"It's like a double whammy," said Jennifer McElwain, the associate curator of paleobotany at the Chicago Field Museum.
A massive upwelling of magma from the depths of the Earth during the Toarcian, in what is today South Africa and Antarctica, released greenhouse gases: the first whammy.
But a lot of the molten rock from that upwelling didn't erupt. Instead, it squeezed into rock layers alongside huge deposits of coal, baking them and causing tremendous amounts of greenhouse gases to escape into the atmosphere, McElwain explained. Her discovery is featured in the May 26 issue of the journal Nature.
Fossil plants through the Toarcian recorded the details of this unusual event with changes in the numbers of pores, called stomata, on their leaf surfaces: fewer stomata when the carbon dioxide levels were high and more stomata when they dropped.
McElwain confirmed that and created a carbon dioxide-stomata index for fossils in the most practical way. She has grown modern ginkgos and descendants of other fossilized plants in chambers with higher and lower amounts of carbon dioxide and counted stomata.

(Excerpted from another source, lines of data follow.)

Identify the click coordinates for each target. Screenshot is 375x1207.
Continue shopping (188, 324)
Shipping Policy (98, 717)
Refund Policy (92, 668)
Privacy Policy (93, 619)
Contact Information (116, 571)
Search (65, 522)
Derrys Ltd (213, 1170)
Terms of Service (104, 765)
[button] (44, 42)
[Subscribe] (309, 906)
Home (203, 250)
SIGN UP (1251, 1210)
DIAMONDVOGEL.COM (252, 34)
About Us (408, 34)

But the stomata alone don't finger the source for the carbon gases. That is revealed by the carbon itself in the fossils. McElwain and her colleagues found a clear rise in carbon-12, the lighter carbon isotope, in the plant fossils during the greenhouse gas spike.

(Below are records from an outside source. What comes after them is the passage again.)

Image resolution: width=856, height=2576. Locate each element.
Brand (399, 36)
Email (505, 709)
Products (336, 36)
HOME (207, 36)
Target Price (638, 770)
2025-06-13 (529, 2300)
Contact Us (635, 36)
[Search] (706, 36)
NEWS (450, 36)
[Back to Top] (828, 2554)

And because plants have always preferred the lighter carbon-12 over the heavier carbon-13, there had to be a huge plant-based source for all the carbon-12 suddenly showing up in the air, said McElwain.
The only source for so much "organic carbon" would be coal beds, she said. Luckily, the burned-out coal beds are easy to locate and can be dated to exactly the same time as the greenhouse event and the rise in carbon-12 in the fossil plants, McElwain said.

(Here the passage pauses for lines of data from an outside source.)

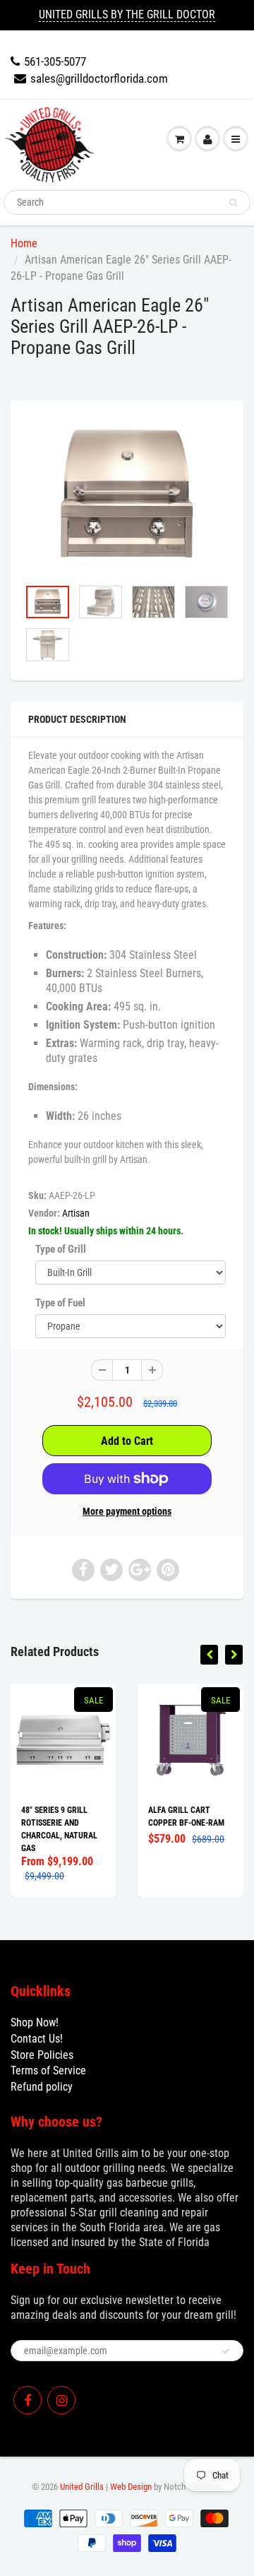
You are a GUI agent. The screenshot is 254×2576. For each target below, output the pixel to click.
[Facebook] (27, 2400)
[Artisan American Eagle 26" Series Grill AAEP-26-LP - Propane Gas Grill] (127, 496)
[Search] (233, 202)
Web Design (131, 2486)
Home (24, 243)
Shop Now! (35, 2022)
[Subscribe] (226, 2351)
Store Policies (42, 2055)
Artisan (76, 1213)
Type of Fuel (60, 1302)
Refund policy (42, 2086)
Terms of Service (48, 2070)
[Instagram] (61, 2400)
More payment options (127, 1511)
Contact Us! (37, 2038)
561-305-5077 (55, 61)
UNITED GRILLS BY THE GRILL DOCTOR (127, 14)
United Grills (82, 2486)
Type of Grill (60, 1249)
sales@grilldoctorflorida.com (99, 78)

From a quick back-of-the-envelope calculation, McElwain estimated that today's rise in CO2 is happening about 90 times more quickly than in the Toarcian.
It's a remarkable tidy package of different data all pointing to the same geological event, said Brad Sageman of Northwestern University.
"I'm a total convert," Sageman said.
In fact, he hopes to apply the stomata method to the Cretaceous. "I think (McElwain) is on the leading edge."